| Extract |
HUMAN DEMAND ON NATURAL RESOURCES, GLOBALIZATION, AND CLIMATE CHANGE WILLDRAMATICALLY TRANSFORM THE PLANET IN COMING DECADES
—MOSTLY FOR THE WORSE. BUT GLOBAL CHANGE WILL HAVE ITS UPSIDES TOO. A REMARKABLE NEW BOOK FORECASTS AN EMERGENT ECONOMIC POWERHOUSE ON THE POLAR FRONTIER.
The World in 2050 is the best new geography book of the year. If that sounds underwhelming, it shouldn’t. Geography is the new hot discipline. A new generation of geographers is integrating the myriad concerns of the world, whether economic or political, social or environmental.
They are making sense of the globalisation of economics and environmental concerns in a way potentially as important as the cartographers of the middle ages. They are charting our limits and firing our imaginations. In this “thought experiment” into what kind of a world we may face just 40 years hence, Larry Smith shows the power of geography superbly with some literary ability.
To set the scene, he offers four global forces that will shape the coming decades. The first is escalating human demand on diminishing global resources, from water to oil to food. Smith skilfully sums up the global revolution created by the widespread use of fossil fuels in a sentence. “Packed inside a single barrel of oil is about the same amount of energy as would be produced from eight years of labour by an average-sized man.”
And he poses a central ethical dilemma with similar pithiness, asking: “What if you could play God and do the noble, ethically fair thing by converting the entire developing world’s level of material consumption to that now carried out by North Americans. By merely snapping your fingers you could eliminate this misery. Would you?” He adds: “I sure hope not.”

| Excerpted data |
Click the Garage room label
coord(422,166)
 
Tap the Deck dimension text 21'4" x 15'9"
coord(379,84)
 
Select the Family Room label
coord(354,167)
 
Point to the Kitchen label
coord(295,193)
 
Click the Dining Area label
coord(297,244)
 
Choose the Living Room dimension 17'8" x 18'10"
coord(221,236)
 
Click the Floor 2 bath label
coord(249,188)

...

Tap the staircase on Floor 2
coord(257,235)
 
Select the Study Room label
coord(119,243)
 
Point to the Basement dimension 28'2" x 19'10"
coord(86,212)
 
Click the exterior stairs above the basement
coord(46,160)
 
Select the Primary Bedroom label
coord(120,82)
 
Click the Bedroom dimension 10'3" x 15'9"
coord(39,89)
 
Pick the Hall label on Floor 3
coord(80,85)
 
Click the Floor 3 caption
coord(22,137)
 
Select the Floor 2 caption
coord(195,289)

==

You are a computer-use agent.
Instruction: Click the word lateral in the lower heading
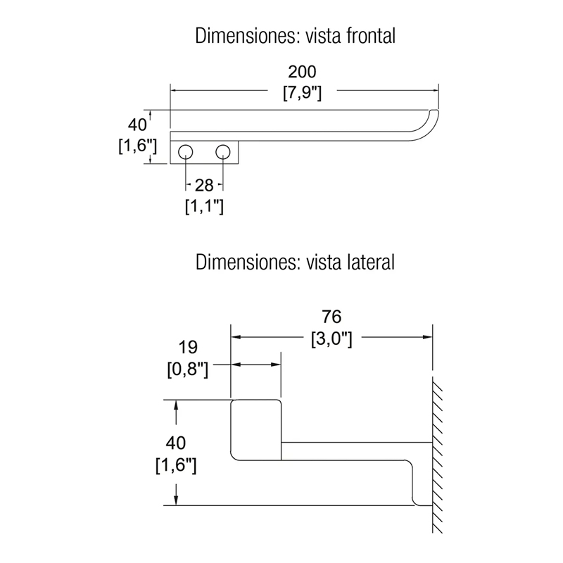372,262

| Task to carry out |
In the book review, what is the first of the four global forces said to shape the coming decades? Please answer from the book review alone, not from the rows.

| Full solution |
Escalating human demand on diminishing global resources, from water to oil to food.